The course of treatment to date is illustrated.
Discussion
Approximately 25% of patients with breast cancer develop distant metastasis, which can occur in different organs, such as the bone, lung, liver or brain. The 5-year survival rate is less than 20%, depending on the report, and the 5-year survival rate for liver metastasis is estimated to be less than 10% [2]. Recently, treatment options for metastatic breast cancer have been investigated based on BRCA gene testing, PD-L1 testing for triple-negative breast cancer and PIK3CA mutation status for ER-positive luminal breast cancer [3].
Immunohistochemistry is useful for the diagnosis of breast cancer metastases when the primary tumor is unknown. In this case, mammaglobin and GATA-binding protein 3 (GATA3) were positively expressed, and the immunohistochemistry of the metastatic lesion determined it to be a metastatic lesion originating from breast cancer. Mammaglobin and GATA3 play important roles in the identification of primary breast cancer metastatic sites. However, the details of various subtypes of breast cancer remain unknown [4]. GATA3 in cytological specimens is predominantly sensitive compared to GCDFP-15 and mammaglobin, and appears to be a marker specific for primary breast cancer compared to metastatic carcinomas of gynecological origin [5]. Therefore, GATA3 is useful for identifying breast origin and excluding gynecological origin in metastatic carcinomas of unknown primary origin.
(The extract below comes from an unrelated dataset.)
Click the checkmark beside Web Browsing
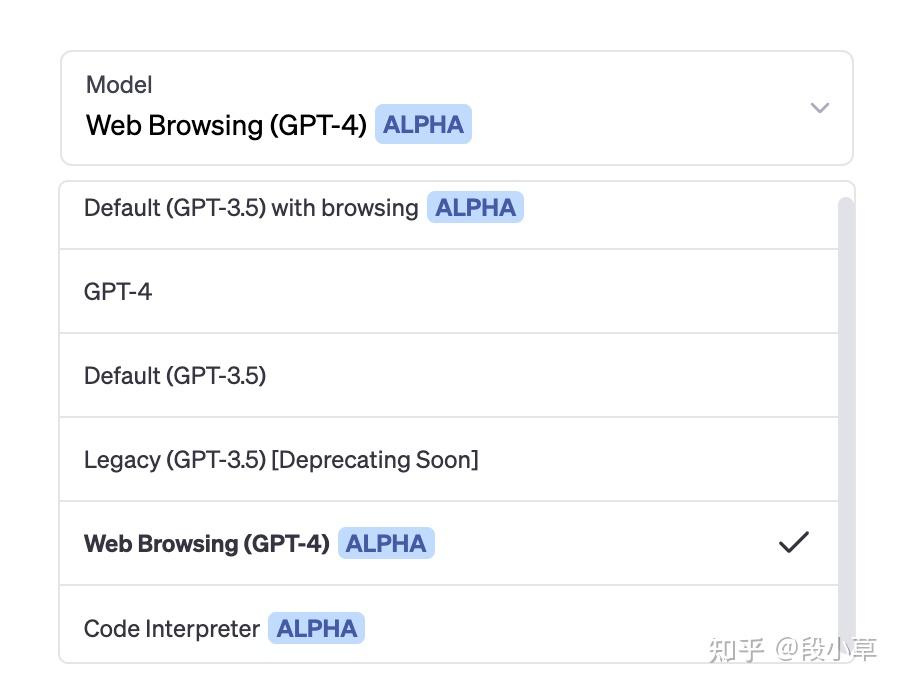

These results suggest that aggressive re-biopsy may be useful to confirm changes in the biological characteristics of breast cancer metastases. Aggressive re-biopsy has been recommended in the past because the pathological diagnosis of advanced breast cancer metastases by re-biopsy is diverse and the possibility of puncture complications is low [6]. In metastatic breast cancer, the reported concordance rates of hormone receptors (ER and PR) and HER2 between primary tumors and metastases vary, and discordance is often observed. Discrepancies have been attributed to changes in key characteristics, heterogeneity within tumors, and sampling and analysis errors [7]. Therefore, it is recommended to re-search for hormone receptors and HER2 in metastases, if possible. Loss of hormone receptor expression has also been reported to be associated with decreased survival, and positive hormone receptor and HER2 expression may increase patient treatment options [3]. In this case, the hormone receptor and HER2 protein levels were completely reversed between the primary tumor and metastases, and the patient was able to use anti-HER2 drug therapy following HER2 positivity, resulting in long-term survival of more than six months. Although the patient did not want further treatment at the time of liver metastasis progression, anti-HER2 agents such as trastuzumab deruxtecan and trastuzumab emtansine could have resulted in further long-term survival.
Conclusion
In conclusion, this case suggests that the cell block diagnostic method based on cytological diagnosis of pleural ascites fluid is useful not only for confirming the primary tumor but also for diagnosing the biological characteristics of breast cancer. In addition, we suggest that aggressive re-biopsy may be useful to confirm changes in the biological characteristics of breast cancer metastases.
Author contributions
R.Y. (Conceptualization, writing—original draft preparation); M.N. and N.U. (writing—review and editing) and M.K. (validation, visualization, supervision, writing—review and editing). All authors have read and approved the final version of the manuscript.
Conflict of interest statement
All authors have no competing interests, financial or non-financial.
Funding
This study received no funding from the public, private or commercial sectors.
Data availability
Data sharing is not applicable to this study because no datasets were generated or analyzed.
Ethics approval and consent to participate
The study was conducted in accordance with the guidelines of the Declaration of Helsinki and approved by the Institutional Review Board of Asahikawa Medical University Hospital (No. 23146). Approval date: 1 March 2024. Written informed consent was obtained from the patient for the publication of this paper.